1937 film by Del Lord

3 Dumb Clucks is a 1937 short subject directed by Del Lord starring American slapstick comedy team The Three Stooges (Moe Howard, Larry Fine and Curly Howard). It is the 22nd entry in the series released by Columbia Pictures starring the comedians, who released 190 shorts for the studio between 1934 and 1959.

==Plot==
The incarcerated Stooges receive a letter from their mother, detailing the sudden windfall of their father (portrayed by Curly Howard in a dual role). The letter describes the elder Curly's sudden affluence courtesy of an oil strike, his subsequent abandonment of their mother, and his impromptu engagement to a covetous, youthful blonde named Daisy. Prompted by filial duty and a desire to thwart the ill-fated union, the Stooges break out of prison and embark on a mission to disrupt the impending marriage.

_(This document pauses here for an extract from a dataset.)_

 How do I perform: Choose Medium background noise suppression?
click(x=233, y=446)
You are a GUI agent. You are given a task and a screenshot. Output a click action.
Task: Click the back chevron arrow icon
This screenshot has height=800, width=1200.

However, complications ensue as the physical resemblance between Curly and his father results in Daisy inadvertently betrothing herself to the wrong individual. Subsequently, the trio discovers that Daisy has arranged with a pair of killers to murder Curly immediately after the wedding, thus securing the elder Curly's fortune for the widowed Daisy and her criminal accomplices.

After the marriage ceremony, the elder Curly belatedly arrives for his wedding, confounding the killers as their intended victim seems to be in two places at once. After Curly eludes his antagonists, the Stooges attempt to escape further peril by exiting through a window onto the rooftop, where they climb to the top of a flagpole. Their odyssey culminates in their fall onto the street below. They land on their father, knocking him unconscious, and they escort him back home.

==Cast==
===Credited===
- Curly Howard as Curly Howard and Pop Howard
- Larry Fine as Larry Fine
- Moe Howard as Moe Howard

===Uncredited===
- Frank Austin as Prison Guard
- Lynton Brent as Hat Salesman
- Lew Davis as Wedding Guest
- Charles Dorety as Wedding Guest
- William J. Irving as Minister
- Eddie Laughton as Chopper's Henchman
- Frank Mills as Chopper
- Lucille Lund as Daisy
- Cy Schindell as Wedding Guest
- Harry Tenbrook as Henchman guarding stairs
- Al Thompson as Pop's Butler
- Elaine Waters as Wedding Guest

==Production notes==
Filming for 3 Dumb Clucks commenced between February 1 and 5, 1937. It is a send-up of the feature film Three Smart Girls.

This is the third of sixteen Stooge shorts using the word "three" in the title, however, 3 Dumb Clucks is the only one to use the numeral "3". It was reworked in 1953 as Up in Daisy's Penthouse, using minimal stock footage from the original.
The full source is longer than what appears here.